On Aug 29, 11:22 am, Benjamin Smedberg <[EMAIL PROTECTED]> wrote:
> Jason Orendorff wrote:
> >   * Add thread-safety to MMgc using the Spidermonkey request model.
>
> This is the part that has me extremely worried. We would have to propagate
> the request model throughout all of our XPCOM code, which is a very tricky
> task. As I understand it, the invariants for requests are:
>
> 1) GC references may change only within a request
> 2) blocking (or long-running) activity should not take place within a request
>
> I think that keeping track of whether we're currently in a request would be
> a major headache.

I am not too worried.  I think I see how this is going to work.

All threads will be in a request all the time, except when doing
blocking I/O or CPU-bound, non-GC-touching stuff.  You'll have to
suspend the request before doing that kind of thing, and resume it
afterwards.  I imagine we'll have a C++ object that knows how to do
this.  (Like nsAutoLock. "nsAutoSuspendRequest", maybe.)

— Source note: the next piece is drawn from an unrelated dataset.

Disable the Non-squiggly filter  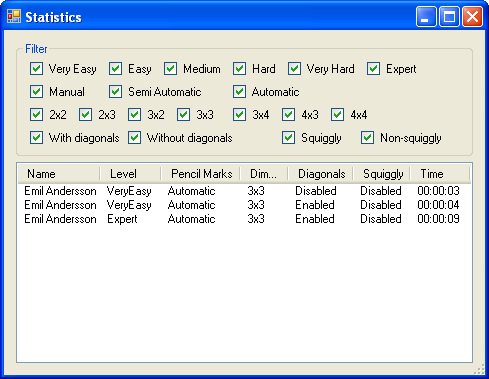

Finding those places would be the only hard part. But if you miss one,
it should be *real* easy to spot and debug. Firefox will seem to hang.
You'll attach a debugger, and all threads will be sitting in
MMgc::waitForGC except for one, which will be blocked on DNS or
compositing video buffers.

> Are we sure that we want to get into the "revamp XPCOM" game just to get
> going with fast-path DOM? The approach you mention in comment 14 approach C
> makes a lot of sense, without rewriting all of XPCOM:
> [...]

Well, my short-term plans are still incremental.  But this
conversation has been dormant since December.  I really want to know
the long-term plan, for both short-term and long-term reasons.